Don't forget that Goldman has every incentive in the world to hype the importance of the code, so that they can use the FBI to punish this guy. This almost certainly could have been handled with a lawsuit.
Surely they've had people quit to work for competitors in the past. People who knew exactly how their code and current strategies operated. All this guy did was actually copy the code, which is clearly IP infringement, but not necessarily so much more damaging in practical terms.
Don't underestimate the vindictiveness and competitiveness of these financial guys.
I don't know if they want to hype it that much. They are a publicly traded and looking unnecessarily weak could cause a huge unwarranted dip in their market cap (which they have a fiduciary responsibility to prevent).
Program (or quant) trading accounted for 40.4% of all NYSE trading volume during the week of 6/15 - 6/19. Goldman's program accounted for the more of this than any other firm, almost 1.2 billion shares, or 20.6% of all program trades. Ostensibly, this guy made off with the algos responsible for (.206 * .404 =) 8.3% of all NYSE trades. It's quite possible this is the world's most valuable source code. There are lots of people claiming that the code is useless without their infrastructure, but knowing exactly how GS makes their trading decisions allows anyone who holds the information to engage in front-running, or set traps for them by pushing stock prices one way or the other in order to trigger their system to buy or sell.
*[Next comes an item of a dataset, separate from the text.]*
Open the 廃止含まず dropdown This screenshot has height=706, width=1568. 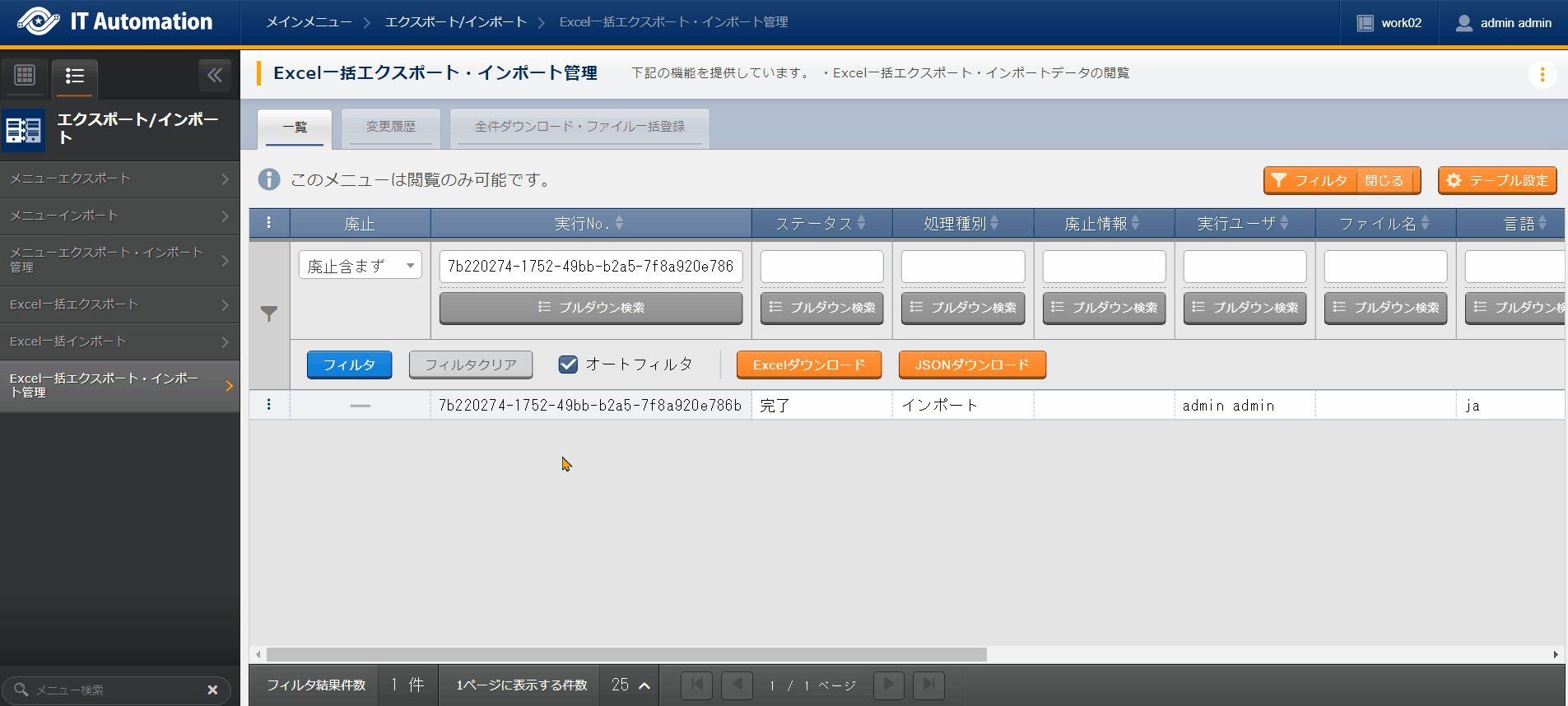[360, 266]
> Major developing story: Matt Goldstein over at Reuters may have just
> broken a story that could spell doom for if not the entire Goldman
> Sachs program trading group, then at least those who deal with "low
> latency (microseconds) event-driven market data processing,
> strategy, and order submissions." Visions of swirling, gray storm
> clouds over Goldman's SLP and hi-fi traders begin to form.
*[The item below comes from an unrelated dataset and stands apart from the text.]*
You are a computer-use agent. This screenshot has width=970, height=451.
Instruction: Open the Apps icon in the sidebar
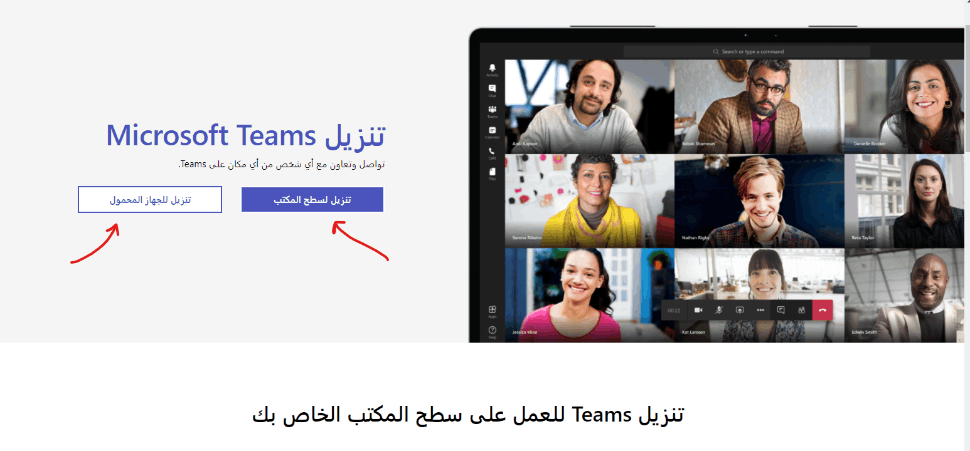(492, 311)
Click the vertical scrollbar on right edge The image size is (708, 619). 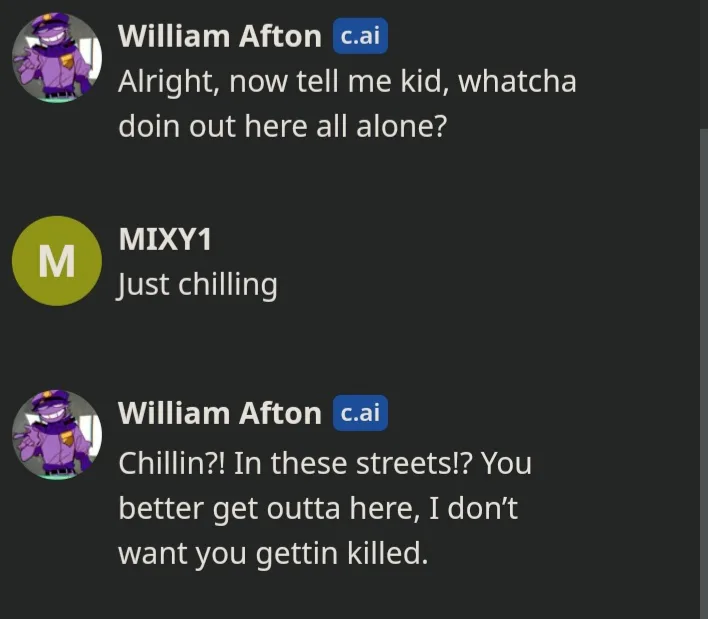pyautogui.click(x=703, y=374)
Here's what's not clear to me... Was the code simply a low-latency platform for making arbitrary automated trading decisions, or did it include trading strategies as well? hachiya's link suggests that the major value was the microsecond latency of the platform. If that's the secret sauce, I would think it could be replicated without resorting to espionage.
It's really both. Data comes in from various sources with low latency (you get the data right as trades happen, not the 15-minute delay you'd get at Yahoo Finance or something), then the system runs the data through various trading models they've developed and makes trades automatically.
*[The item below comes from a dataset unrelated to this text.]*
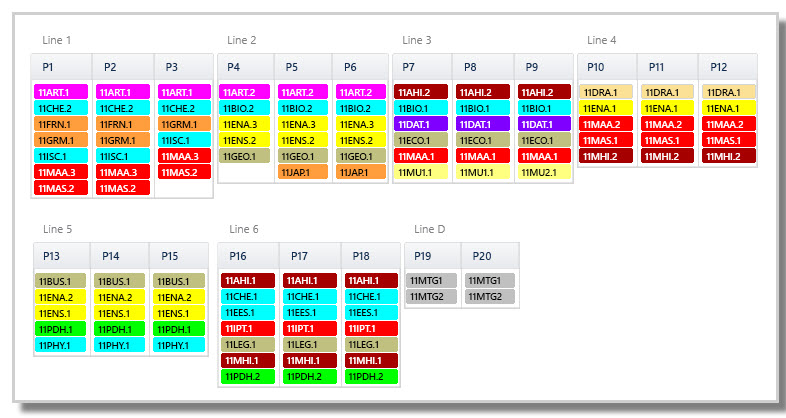
Task: Click 11MTG1 block under P19
Action: click(x=432, y=281)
Once a competitor gets their hands on your model, you might as well trash it, since they could use it against you; and places like GS spend BILLIONS on their models, so if this guy really got all (or even just some) of their source code out, the firm is going to take a big hit, and it's not just going to be a short term bump in the road either.
Quant trading algorithms, like most stochastic trading approaches, lose their effectiveness over time as the market internalizes them and as knowledge dissipates naturally (not necessarily through leaks). The best of the best individual quant trading algorithms have a half-life that does not exceed one month. And we're talking exceptional here. Also, at any given time many, many algorithms will be running simultaneously; complementing, overriding eachother as necessary.
So there's a lot of churn overall. The code that someone picks up in this way contains a single snapshot of this transient trading strategy, not particularly useful to run on their own. You're right that, what really sucks for Goldman is that someone could find some basic patterns inherent to their trading platform and trade "against" Goldman.
The catch is that this sort of maneuvering happens all the time. Sure it's going to be painful in the near term for the Goldman quant guys, but they don't need to start from scratch necessarily.
I think it can last longer than a couple months. I worked on some relative value trading algorithms in connection with work that a b school prof was working on, which got picked up by some of the major HF players. It continued to work for a couple years before the correlations faded away.
Relative value and high-frequency trading are very different animals. With relative value, you probably don't even know if you have statistically significant results for a couple months; with HF, you have evidence within hours.
A "quant" is a trader who writes his own trading software. It's easier for them to do this than to write a spec for someone else, especially since it's constantly being tweaked and tuned, and the full-time programmers in a bank build tools and infrastructure, they don't trade themselves.
Just for a bit more info...most job postings that I've seen for quant positions generally require at least an M.S. in Finance, if not a a Ph.D. in Finance or another technical field (Math/Physics/Comp. Sci./Engineering). This is so you'll either already be trained in the underlying financial math, or will be able to learn it quickly.
Also, the field is pretty stressful from what I hear. Not that some dev shops aren't the same way though...
Yes, and you would have picked up your programming skills incidentally through studying your main subject. Quants are not software engineers - the programs they write are simply proxies for themselves as traders, able to react instantly and run 24/7.
He doesn't appear to be a quant, based on his linkedin profile. Looks like he had a telecom background, so he was probably working on the architecture of their co-located trading platform. In the automated trading world, co-location means putting your machines at the exchange to reduce the latency of receiving market data and entering orders. For a high frequency strategy (i.e. tens or hundreds of thousands of trades per day), these improvements can really increase profits, and there is a huge arms race under way in industry to get the lowest latency.